After my spectacular failure on an online African geography quiz last week, I resolved to spend some time brushing up on my African geography. As part of this learning goal, I’m going to do a short series of posts on African countries that have Unitarian Universalist congregations in them. Here’s the first installment:

UUs in Nigeria: There are two Unitarian Universalist groups in Nigeria. Both Ijo Isokan Gbogbo Eda (Unitarian Brotherhood Church) and The First Unitarian Church of Nigeria are in Lagos. The Unitarian Brotherhood was founded in 1919, and is the second-oldest Unitarian group in Africa; First Unitarian was founded in 1994. Both are full members of the International Council of Unitarians and Universalists (more about these congregations).

People: Nigeria is Africa’s most populous country, with 148 million people. It is a major oil producer (and the biggest oil producer in Africa), yet half its population live in poverty. Major languages include Hausa, Ibo, Yoruba, and English; English remains the official language. Religions include Christianity and Islam; some Nigerian states have imposed Islamic rule, causing non-Muslims to flee those states. Lagos is the biggest city, one of the fastest-growing cities in the world, with a current population of nearly 8 million.
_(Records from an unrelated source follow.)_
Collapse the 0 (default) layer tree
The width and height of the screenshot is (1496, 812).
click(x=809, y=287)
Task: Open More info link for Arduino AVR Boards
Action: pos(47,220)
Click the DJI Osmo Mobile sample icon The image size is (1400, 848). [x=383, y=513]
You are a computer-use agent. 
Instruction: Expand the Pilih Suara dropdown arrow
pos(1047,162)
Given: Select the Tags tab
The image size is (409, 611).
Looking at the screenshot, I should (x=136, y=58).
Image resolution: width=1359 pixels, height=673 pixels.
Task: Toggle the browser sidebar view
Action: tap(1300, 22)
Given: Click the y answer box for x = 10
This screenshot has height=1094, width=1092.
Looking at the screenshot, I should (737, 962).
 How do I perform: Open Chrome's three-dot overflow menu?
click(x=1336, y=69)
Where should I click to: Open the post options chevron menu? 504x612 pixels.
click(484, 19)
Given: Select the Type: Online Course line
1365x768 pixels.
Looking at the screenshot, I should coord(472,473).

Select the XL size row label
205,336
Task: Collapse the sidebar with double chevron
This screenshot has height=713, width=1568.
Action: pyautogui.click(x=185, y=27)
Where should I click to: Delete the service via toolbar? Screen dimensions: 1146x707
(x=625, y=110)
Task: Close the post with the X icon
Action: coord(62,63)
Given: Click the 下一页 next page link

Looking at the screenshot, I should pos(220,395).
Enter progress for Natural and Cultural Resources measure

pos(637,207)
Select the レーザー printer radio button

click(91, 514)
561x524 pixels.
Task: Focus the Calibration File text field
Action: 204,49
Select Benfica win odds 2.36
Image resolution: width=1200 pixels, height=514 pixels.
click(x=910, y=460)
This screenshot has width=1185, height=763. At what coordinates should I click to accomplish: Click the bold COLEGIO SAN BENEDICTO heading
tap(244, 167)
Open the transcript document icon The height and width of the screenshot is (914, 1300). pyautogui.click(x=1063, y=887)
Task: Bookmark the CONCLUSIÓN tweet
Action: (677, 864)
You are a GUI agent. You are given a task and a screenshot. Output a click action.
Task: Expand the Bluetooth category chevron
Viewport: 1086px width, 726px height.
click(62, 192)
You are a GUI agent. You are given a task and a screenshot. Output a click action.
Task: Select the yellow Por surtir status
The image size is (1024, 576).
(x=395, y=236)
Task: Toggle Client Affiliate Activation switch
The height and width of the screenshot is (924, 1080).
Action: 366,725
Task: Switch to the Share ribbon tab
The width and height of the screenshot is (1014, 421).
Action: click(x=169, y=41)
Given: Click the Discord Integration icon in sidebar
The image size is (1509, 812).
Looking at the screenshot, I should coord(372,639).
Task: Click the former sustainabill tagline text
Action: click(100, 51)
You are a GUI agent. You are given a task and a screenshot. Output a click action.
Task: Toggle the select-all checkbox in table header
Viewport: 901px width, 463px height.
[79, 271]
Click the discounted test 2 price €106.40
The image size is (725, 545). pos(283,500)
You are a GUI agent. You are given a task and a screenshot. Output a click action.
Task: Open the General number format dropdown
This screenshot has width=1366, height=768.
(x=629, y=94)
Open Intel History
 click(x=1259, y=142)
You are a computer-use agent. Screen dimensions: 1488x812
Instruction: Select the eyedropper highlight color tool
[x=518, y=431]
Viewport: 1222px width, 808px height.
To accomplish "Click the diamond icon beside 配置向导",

Political: The Federal Republic of Nigeria, a former British colony, achieved independence in 1960. A series of coups established military rule in the mid-1960s. Biafra, in the southeastern corner of the country, tried to break away from Nigeria in the late 1960s. In the 1980s, there were border clashes with Cameroon over oil and mineral rights. Civilian rule and democracy were re-established in 1999. The capital of Nigeria is Abuja. (BBC country profile: Nigeria.)

Physical: Nigeria lies roughly between 2 and 15 degrees east; and 4 and 9 degrees north. It covers 356,669 square miles, about the size of Venezuela or Egypt. It is bounded by the Atlantic Ocean (Gulf of Guinea) on the south; Benin on the west; Niger to the north; Chad in the northeast; and Cameroon on the east. The short border with Chad lies in the middle of Lake Chad. The Mandara Mountains and the Gotel Mountains run along the border with Cameroon. (Satellite image of Nigeria.)

Climate and climate change: Rainfall exceeds 100 inches a year in some places along the coast (i.e., the delta of the Niger River); due to global climate change, excessive rainfall in the south is leading to erosion and other problems. Rainfall tapers off roughly from south to north, down to less than 20 inches per year in the far north. Vegetation is tropical rainforest in the areas of heaviest rain, and predominantly tall grass savannah inland. Desertification is a growing problem in the northern part of the country.